Marcado por presença elevada de cidadãos a procurar comida em contentores de lixo.
O acesso irregular à alimentação continua a ser um dos maiores desafios enfrentados por muitas famílias angolanas. O elevado custo de vida tem levado vários cidadãos a recorrerem a restos de comida descartados por restaurantes, residências e outros estabelecimentos para garantir a própria sobrevivência.
Por: João Afonso
Contudo, a preocupação não se limita apenas à falta de alimentos. A questão da segurança alimentar também se impõe, uma vez que, para muitos, o mais importante é conseguir algo para comer, sem considerar os procedimentos de higiene e conservação recomendados pela Organização Mundial da Saúde (OMS).
Celebrado globalmente a 7 de junho, o Dia Mundial da Segurança Alimentar foi instituído para alertar sobre os riscos associados ao consumo de alimentos contaminados e promover práticas que protejam a saúde pública.
Embora algumas pessoas recorram aos contentores de lixo por diferentes razões, é uma realidade visível em várias zonas urbanas e periféricas do país a presença de cidadãos que procuram alimentos entre os resíduos descartados, ignorando muitas vezes os riscos que essa prática representa para a saúde.
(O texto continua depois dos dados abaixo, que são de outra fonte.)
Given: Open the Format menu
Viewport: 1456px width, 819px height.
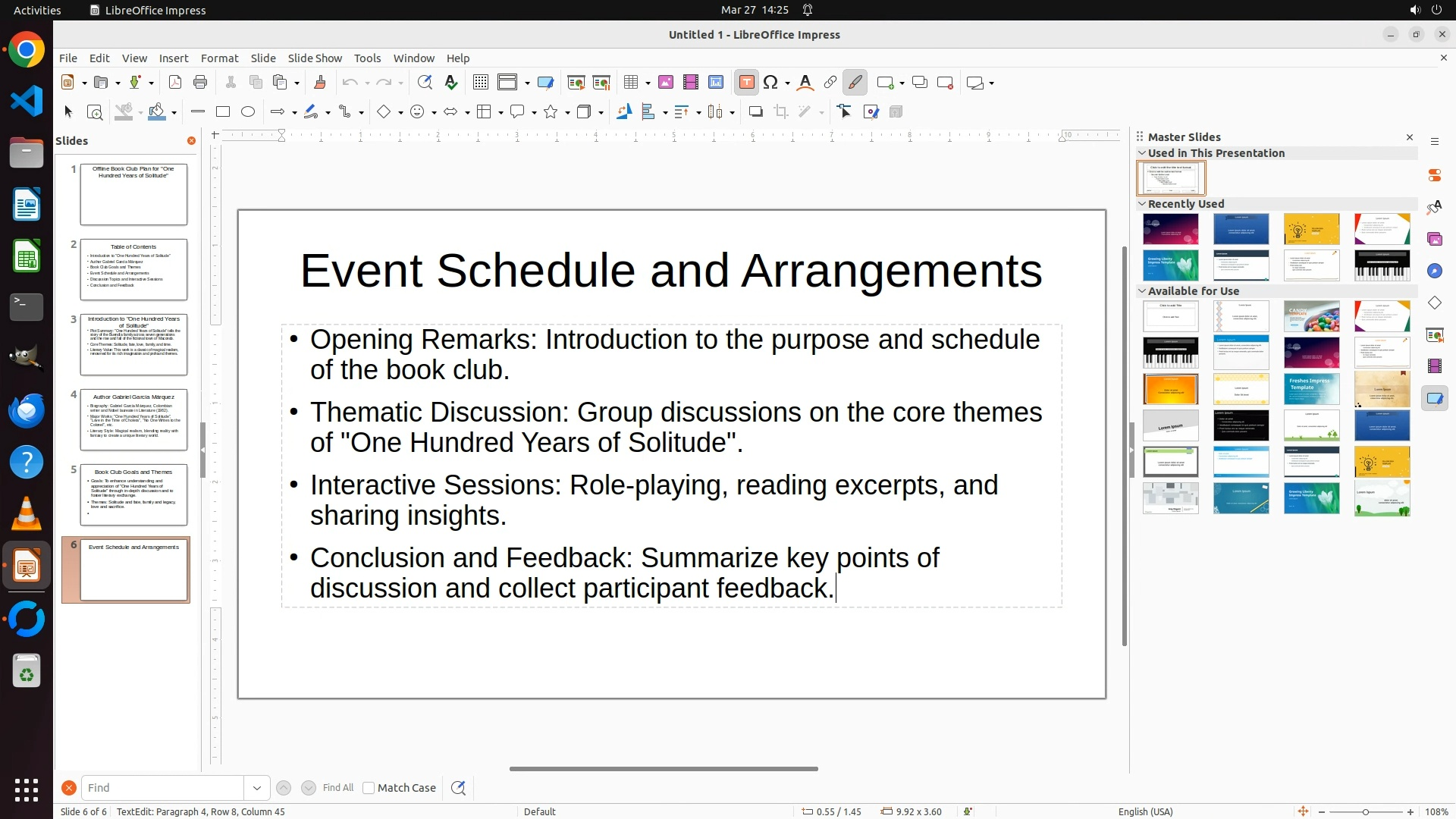Looking at the screenshot, I should click(x=219, y=58).
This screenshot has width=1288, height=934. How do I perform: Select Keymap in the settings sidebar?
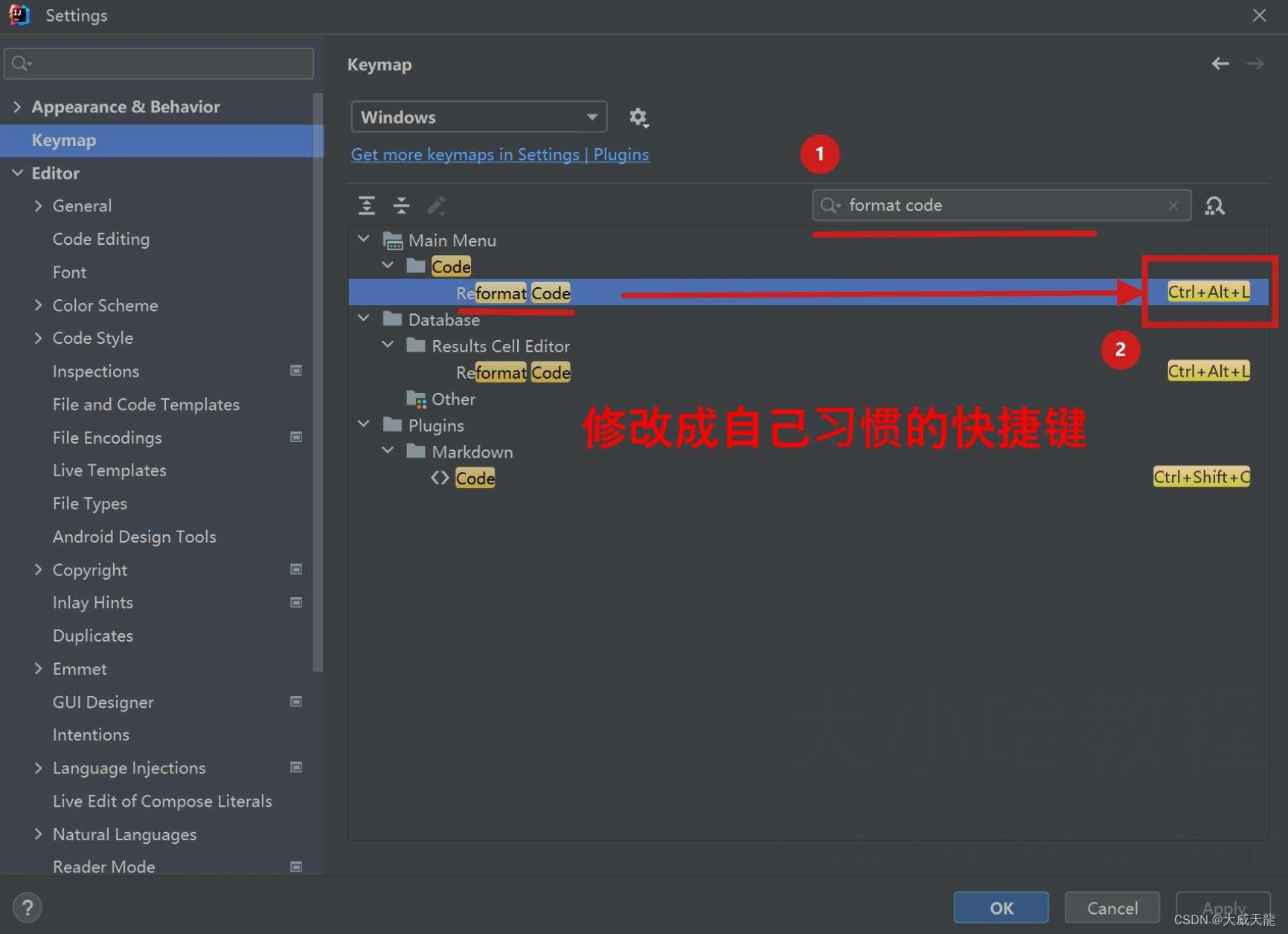coord(63,140)
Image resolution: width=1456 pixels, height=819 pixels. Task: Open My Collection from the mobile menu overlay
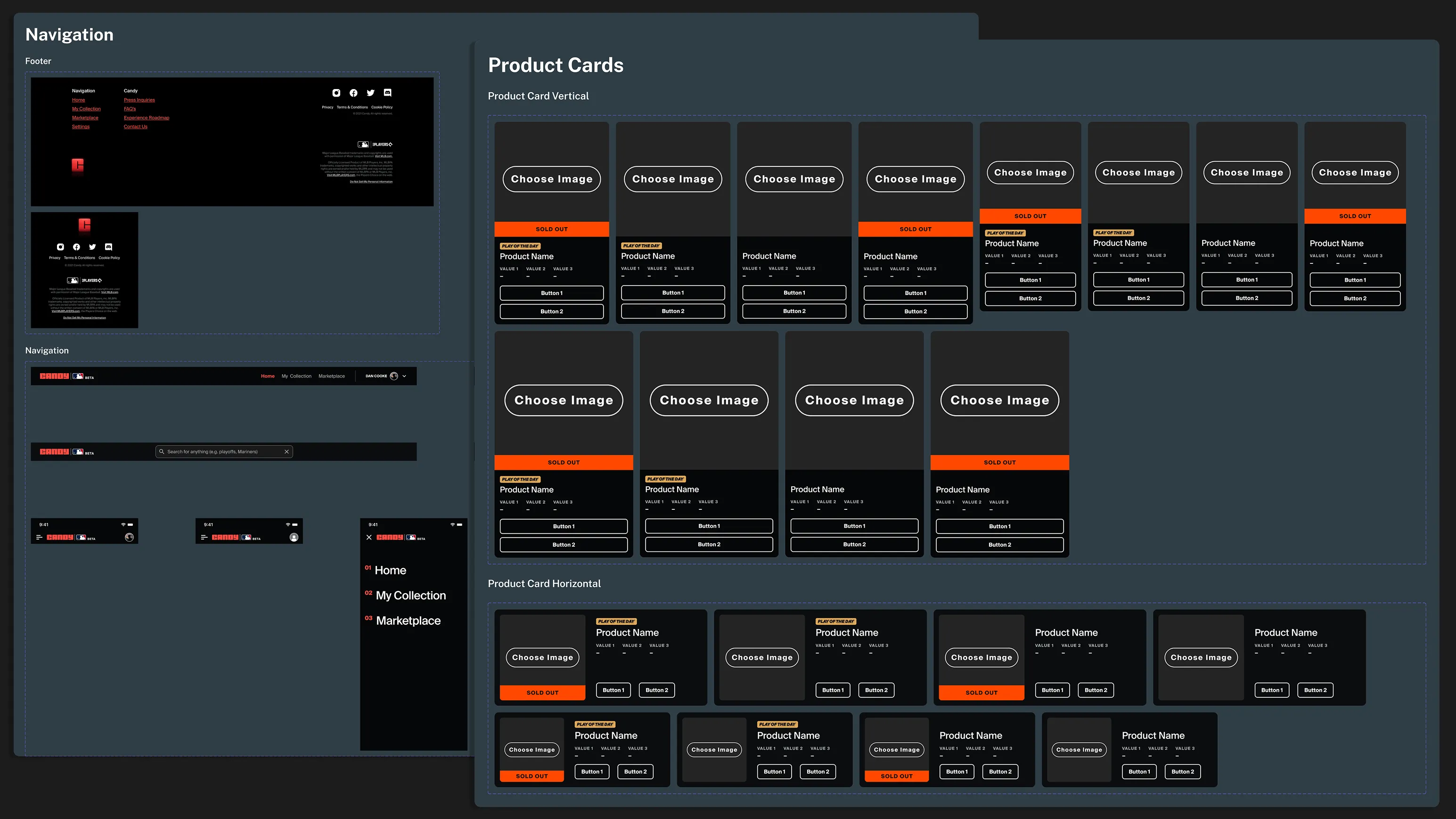point(411,595)
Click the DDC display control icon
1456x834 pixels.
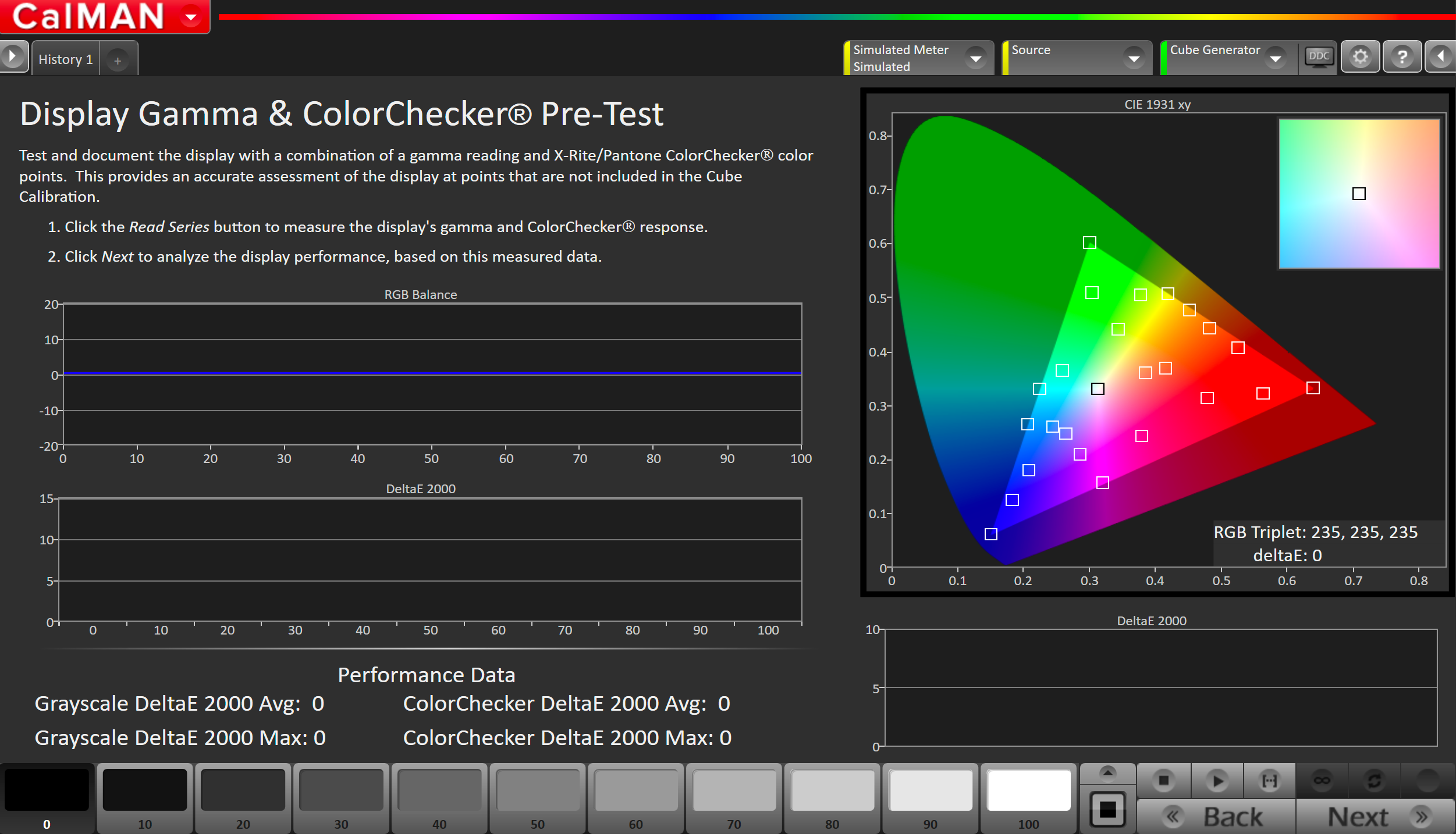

Martins, nome fictício, é um desses cidadãos. Diariamente desloca-se às centralidades em busca de algo para comer. Sem qualquer fonte regular de sustento alimentar, encontra nos contentores uma alternativa para sobreviver.
Outro cidadão, que preferiu não ser identificado, afirma que os contentores têm sido a sua principal fonte de alimentação nos últimos anos.
“Quando vemos alguém a dirigir-se ao contentor para deitar lixo, pedimos o saco e começamos a verificar se há alguma coisa que ainda possa ser consumida”, relata.
Para o mestre em Política Social, José Ventura, trata-se de uma realidade presente no quotidiano angolano.
“Crianças, jovens e adultos recorrem diariamente a contentores e aterros para recolher alimentos”, afirma.
Segundo o especialista, este fenómeno não é recente. Mesmo antes da independência, muitas famílias já enfrentavam situações semelhantes. Infelizmente, para uma grande parte da população, a pobreza não é transitória nem temporária; é uma condição persistente, cuja superação ocorre de forma muito lenta.
“As pessoas não recorrem às lixeiras porque desejam alimentar-se dessa forma, mas porque são empurradas por circunstâncias históricas e estruturais. A pobreza é socialmente construída e reproduzida. Ir à lixeira é uma forma de luta pela sobrevivência, uma alternativa desesperada diante da fome. A pobreza dói”, sublinha.
As políticas públicas angolanas voltadas para a segurança alimentar são orientadas pela Estratégia Nacional de Segurança Alimentar e Nutricional (ENSAN II), que tem como principal objectivo erradicar a fome, reduzir a pobreza e promover o acesso universal a uma alimentação adequada, através do fortalecimento dos sistemas de produção, distribuição e consumo de alimentos.